PROBLEM TO WORK ON. Return the run of lines below that opens with the line containing "Where should I click to: Open" and closes with the line containing "Task: Select the 31.5-33 waist cell", keeping each one exact.

Stored items:
---

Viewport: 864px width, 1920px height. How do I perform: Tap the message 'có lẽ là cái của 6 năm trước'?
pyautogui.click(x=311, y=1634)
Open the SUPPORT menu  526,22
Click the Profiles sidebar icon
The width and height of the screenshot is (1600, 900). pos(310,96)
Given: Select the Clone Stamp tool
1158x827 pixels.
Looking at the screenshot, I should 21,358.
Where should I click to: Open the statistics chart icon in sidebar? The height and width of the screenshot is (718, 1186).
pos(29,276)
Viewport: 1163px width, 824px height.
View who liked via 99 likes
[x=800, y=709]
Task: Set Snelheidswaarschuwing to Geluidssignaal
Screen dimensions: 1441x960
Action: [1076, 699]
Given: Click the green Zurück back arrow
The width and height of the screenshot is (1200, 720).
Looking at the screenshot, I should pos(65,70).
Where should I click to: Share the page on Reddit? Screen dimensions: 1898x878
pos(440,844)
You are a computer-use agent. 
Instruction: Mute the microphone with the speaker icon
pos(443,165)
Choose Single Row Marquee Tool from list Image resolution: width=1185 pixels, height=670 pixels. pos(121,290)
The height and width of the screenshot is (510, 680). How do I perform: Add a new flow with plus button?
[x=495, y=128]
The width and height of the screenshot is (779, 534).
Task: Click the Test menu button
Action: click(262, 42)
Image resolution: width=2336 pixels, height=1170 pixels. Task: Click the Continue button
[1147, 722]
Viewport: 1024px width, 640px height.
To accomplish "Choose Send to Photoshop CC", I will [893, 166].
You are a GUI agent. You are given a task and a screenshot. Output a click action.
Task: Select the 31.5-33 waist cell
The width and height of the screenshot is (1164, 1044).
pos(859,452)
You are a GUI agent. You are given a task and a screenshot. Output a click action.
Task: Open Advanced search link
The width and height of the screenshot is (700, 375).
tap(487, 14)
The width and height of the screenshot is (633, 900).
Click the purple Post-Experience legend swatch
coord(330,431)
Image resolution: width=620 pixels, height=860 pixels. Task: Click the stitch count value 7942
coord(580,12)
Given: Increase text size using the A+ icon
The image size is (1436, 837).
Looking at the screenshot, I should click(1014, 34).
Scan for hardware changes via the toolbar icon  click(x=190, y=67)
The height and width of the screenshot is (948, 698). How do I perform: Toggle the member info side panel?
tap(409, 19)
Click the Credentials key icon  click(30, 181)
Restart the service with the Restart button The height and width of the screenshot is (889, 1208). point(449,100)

---

TASK RESPONSE.
Where should I click to: Open the statistics chart icon in sidebar? The height and width of the screenshot is (718, 1186).
pos(29,276)
Viewport: 1163px width, 824px height.
View who liked via 99 likes
[x=800, y=709]
Task: Set Snelheidswaarschuwing to Geluidssignaal
Screen dimensions: 1441x960
Action: [1076, 699]
Given: Click the green Zurück back arrow
The width and height of the screenshot is (1200, 720).
Looking at the screenshot, I should pos(65,70).
Where should I click to: Share the page on Reddit? Screen dimensions: 1898x878
pos(440,844)
You are a computer-use agent. 
Instruction: Mute the microphone with the speaker icon
pos(443,165)
Choose Single Row Marquee Tool from list Image resolution: width=1185 pixels, height=670 pixels. pos(121,290)
The height and width of the screenshot is (510, 680). How do I perform: Add a new flow with plus button?
[x=495, y=128]
The width and height of the screenshot is (779, 534).
Task: Click the Test menu button
Action: click(262, 42)
Image resolution: width=2336 pixels, height=1170 pixels. Task: Click the Continue button
[1147, 722]
Viewport: 1024px width, 640px height.
To accomplish "Choose Send to Photoshop CC", I will [893, 166].
You are a GUI agent. You are given a task and a screenshot. Output a click action.
Task: Select the 31.5-33 waist cell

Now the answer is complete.